Kılıçdaroğlu, “CHP’liler bağırırlar, çağırırlar biz de üzerilerine polisi salarız” dediler ama bunları yapmadık. Sağ duyulu hareket ettik. Niçin? Hakeme gidiyoruz. Niçin? Hakem millet. AK Parti’ye, onun hâkimlerine, bürokratlarına, valilerine güvenmiyorum ama 16 milyon İstanbulluya sonuna kadar güveniyoruz dedik. Ve güvendik. Çünkü biz bir Adalet Yürüyüşü yapmıştık. Adaletten, haktan, hukuktan bahsettik. Haktan, hukuktan bahsedenler sokağa çıkıp camı çerçeveyi kırmazlar.” diye konuştu.
Kılıçdaroğlu, “Mizah havasında olan pek çok söylemi hep birlikte bir şekilde dillendirdiler. Sonunda sandığa gittik 800 bini aşkın oyla İBB başkanı oldu. Ne dedik?
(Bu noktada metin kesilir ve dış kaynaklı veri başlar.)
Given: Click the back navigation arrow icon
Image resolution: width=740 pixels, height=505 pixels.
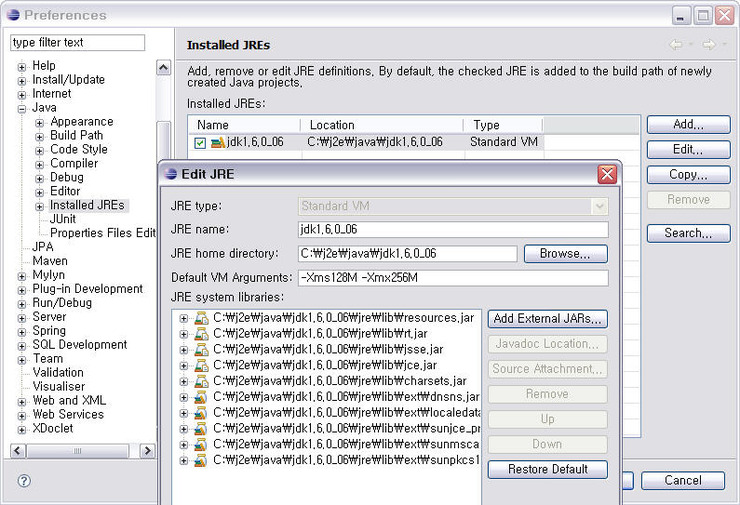Looking at the screenshot, I should [677, 45].
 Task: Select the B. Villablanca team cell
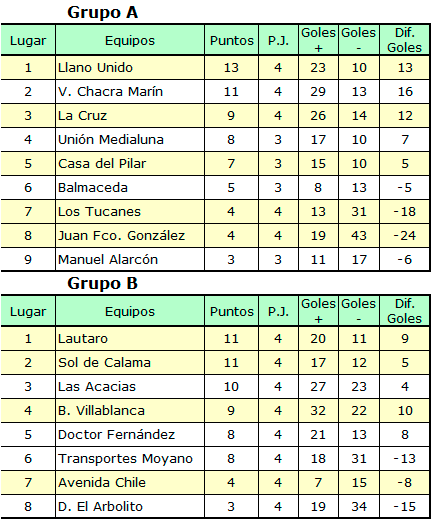(130, 411)
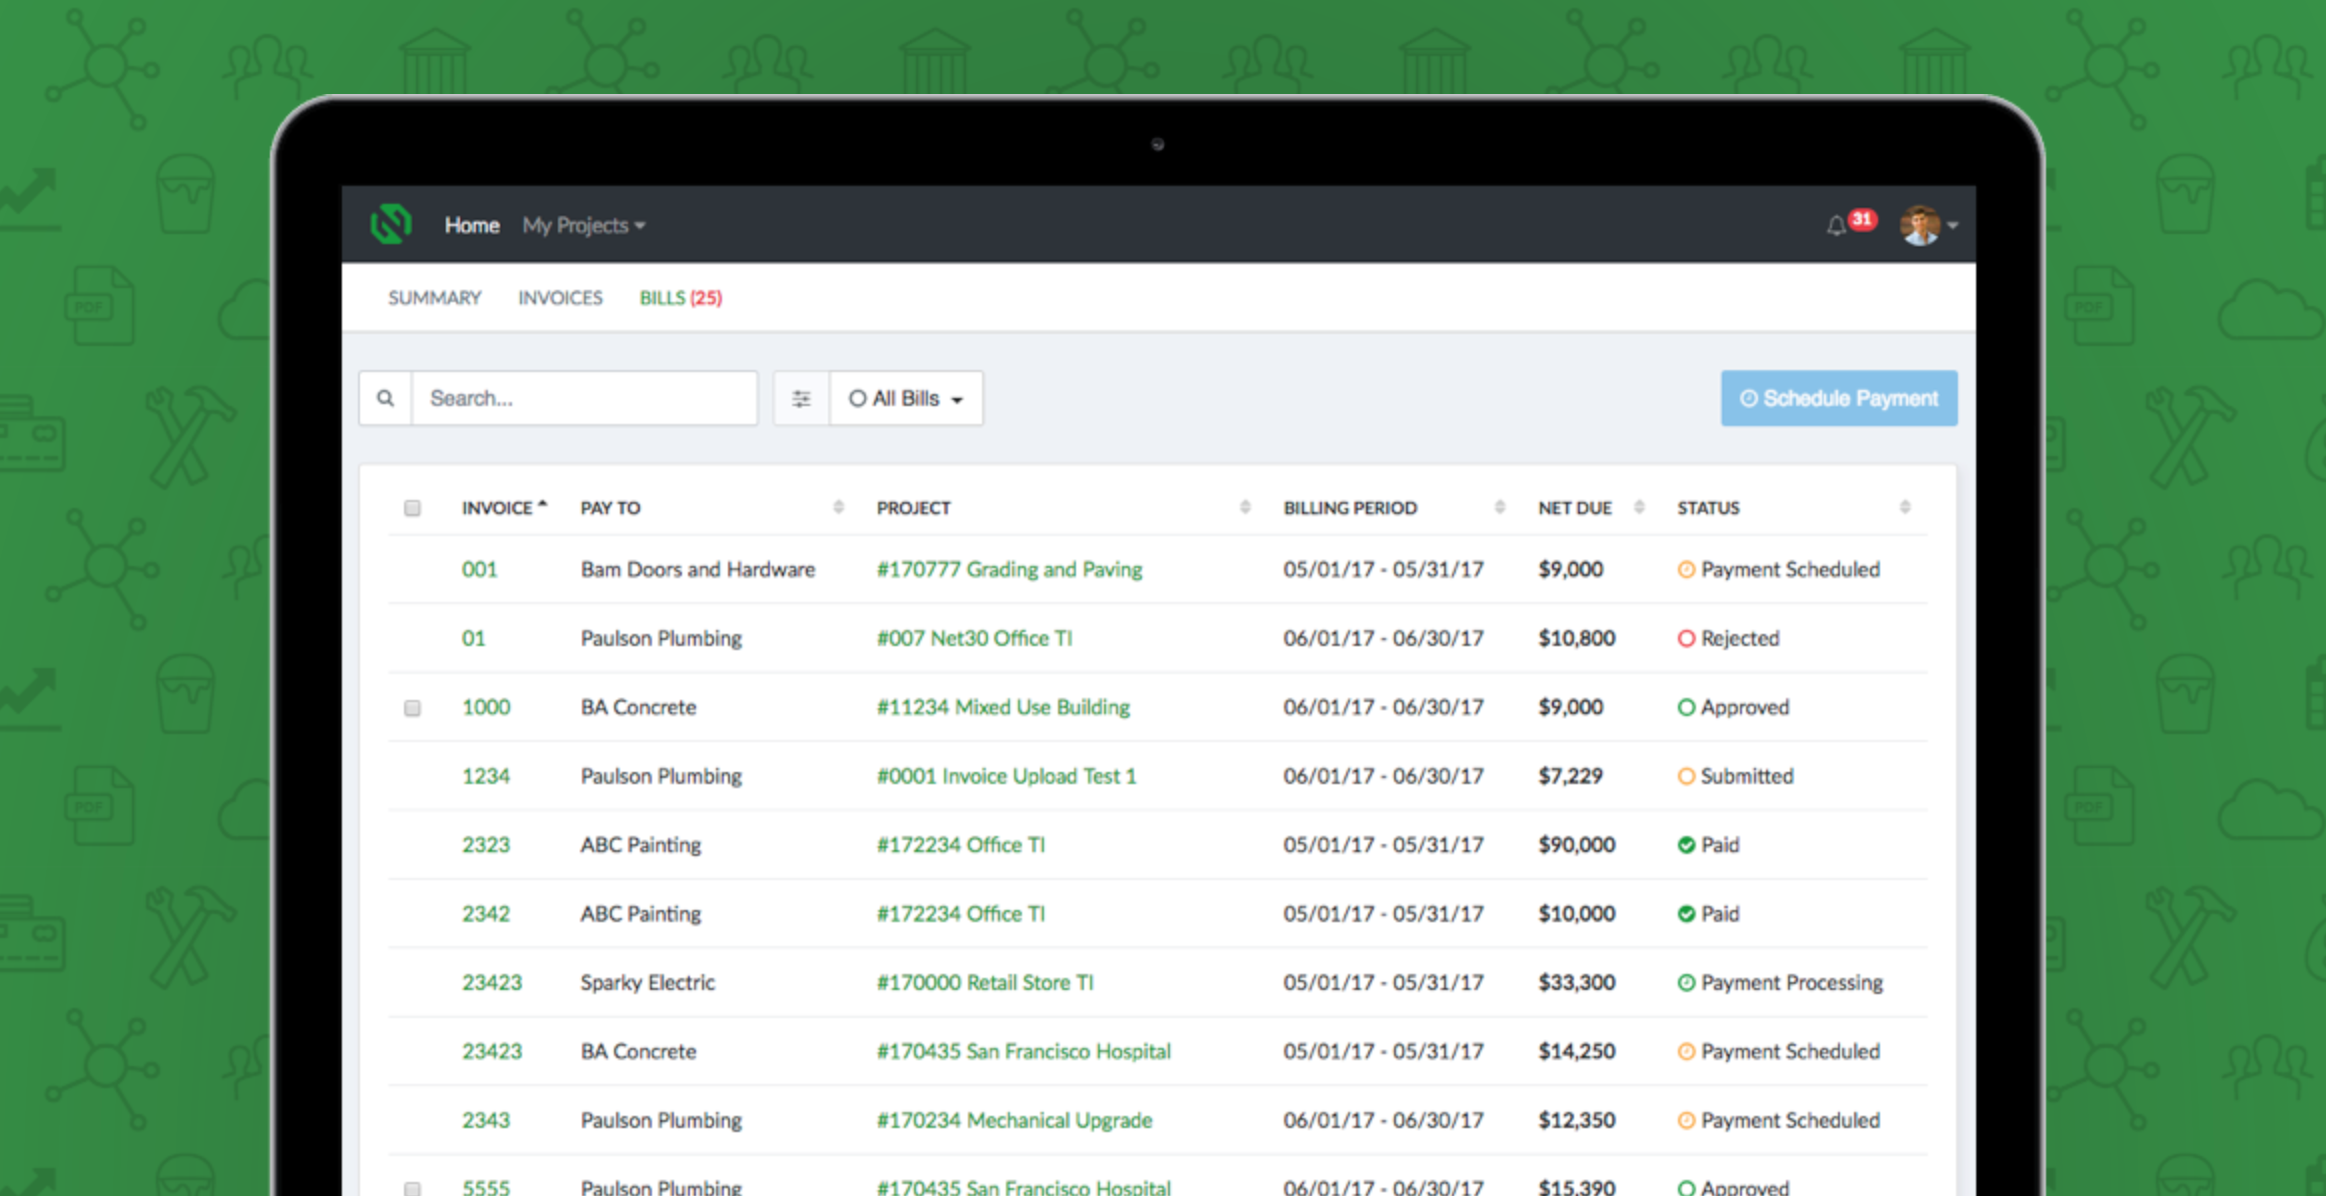Click the search magnifier icon
This screenshot has height=1196, width=2326.
385,398
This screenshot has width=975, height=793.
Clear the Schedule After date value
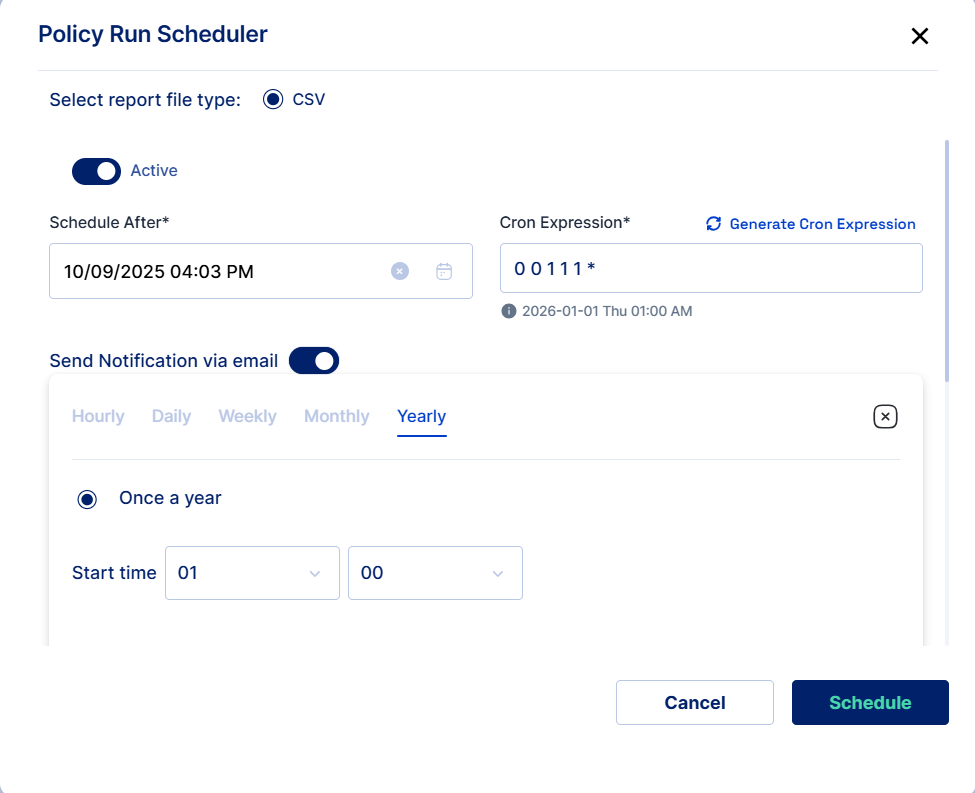tap(400, 271)
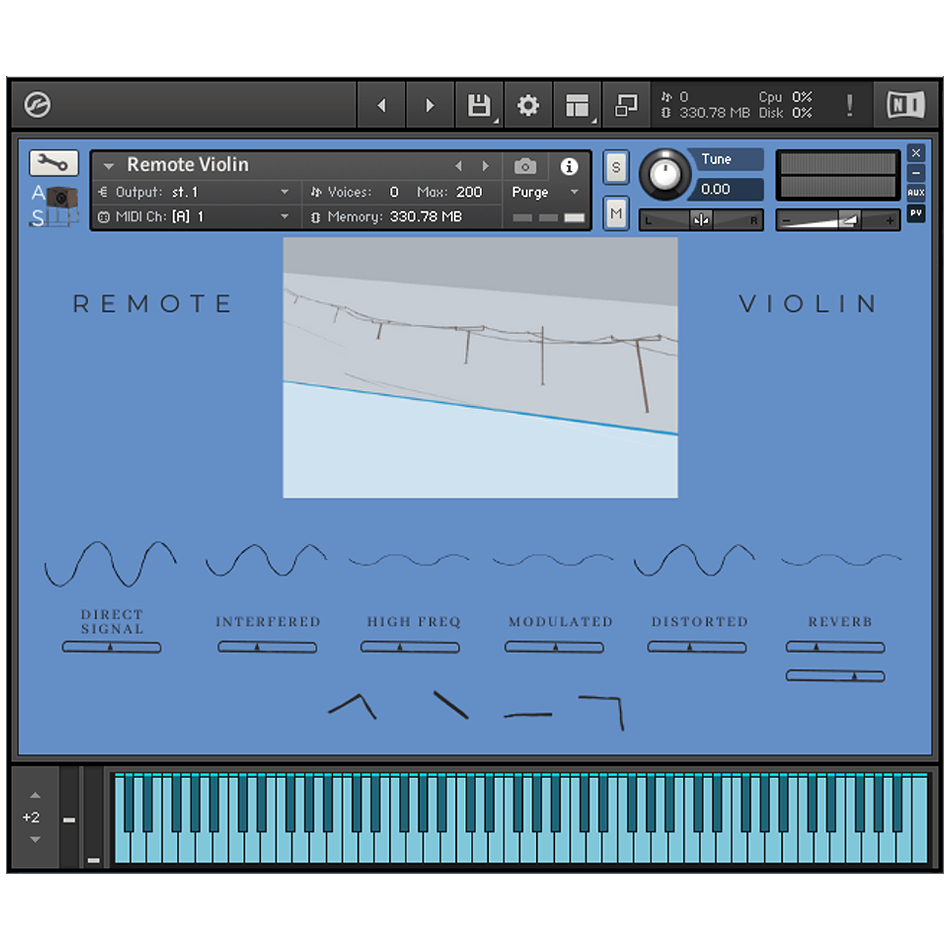Click the exclamation panic icon near the CPU meter

pyautogui.click(x=849, y=104)
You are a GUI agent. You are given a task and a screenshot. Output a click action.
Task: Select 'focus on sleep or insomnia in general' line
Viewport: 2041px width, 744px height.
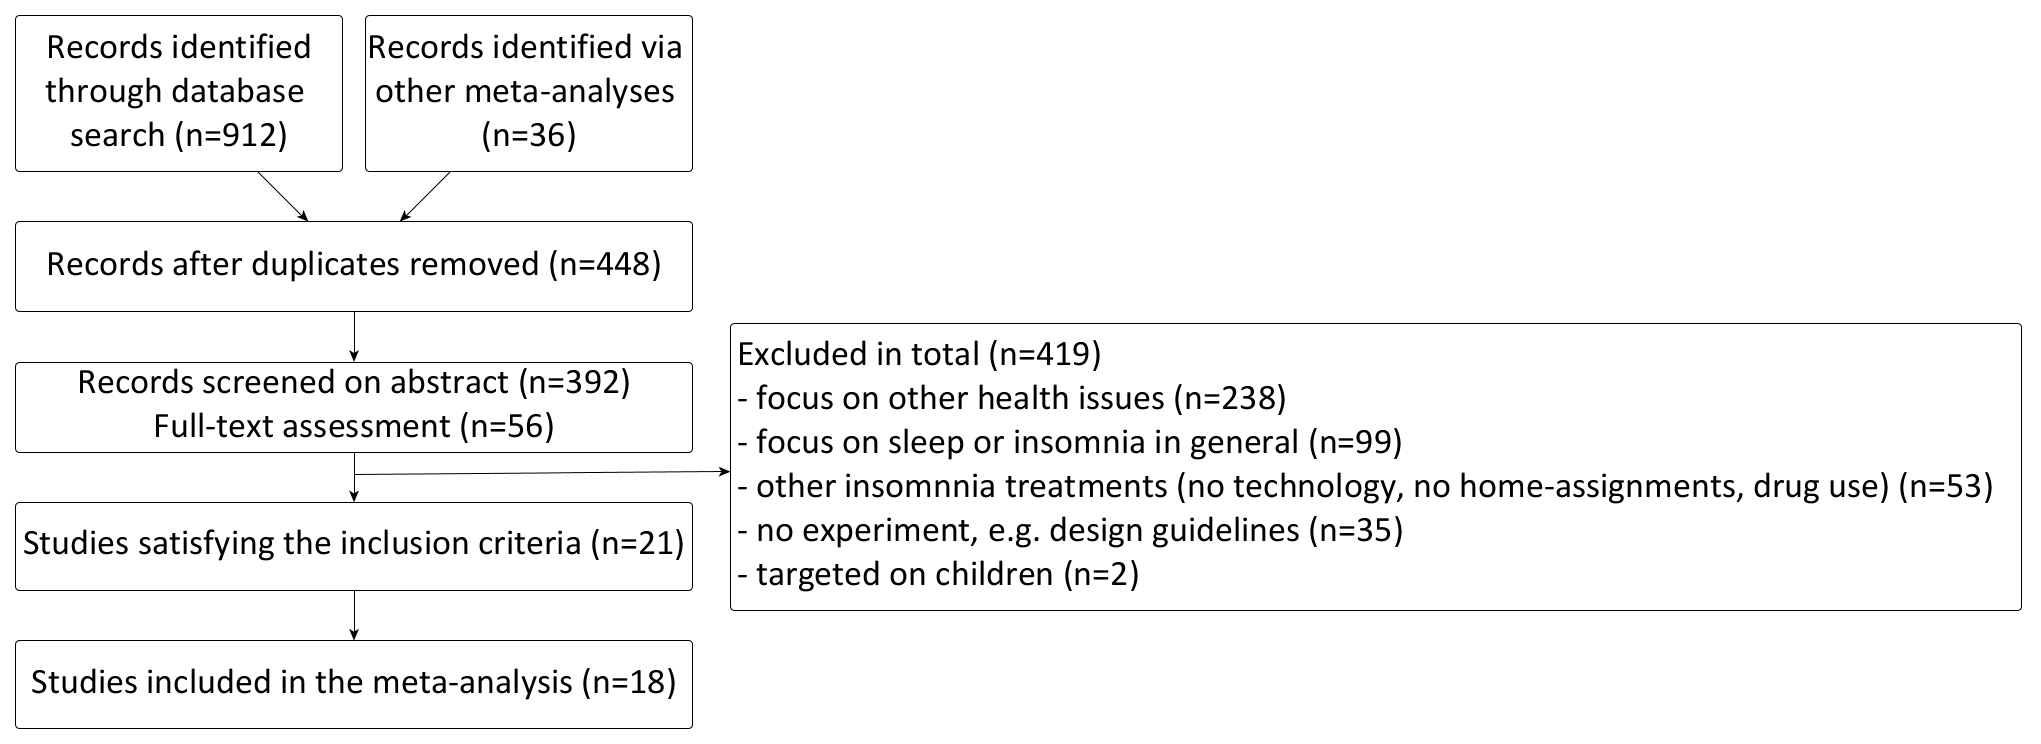(1069, 442)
Bu milletin ferasetine güveniyoruz dedik. Bir hakkın teslim edilen bir hakkın bir kişini eliyle kapalı kapılar ardından nasıl alındığını 80 milyon biliyor. Sadece 80 milyon da değil tüm dünya biliyor. Seçimler hangi şartlarda yapıldı? Her türlü iftira yapıldı. Pontus’tan tutun diplomaya kadar. Bir iktidar partisinin ve onun destekçilerinin, artık cumhurbaşkanının, doğrudan İmamoğlu’nu hedef alarak orantısız bir şekilde bütün güçleriyle bir propaganda yaptılar. Onların güçleri var ama bizim de Allahımız var.” dedi.
Erdoğan, ‘Sisi’ye mi, İmamoğlu’na mı oy verdiniz’ sözlerine tepki gösteren Kılıçdaroğlu, cumhurbaşkanının tarafsız olması gerektiğini, cumhurbaşkanının devletin sigortası olduğunu söyledi. Kılıçdaroğlu, şu anda böyle bir ortamın olmadığının altını çizdi.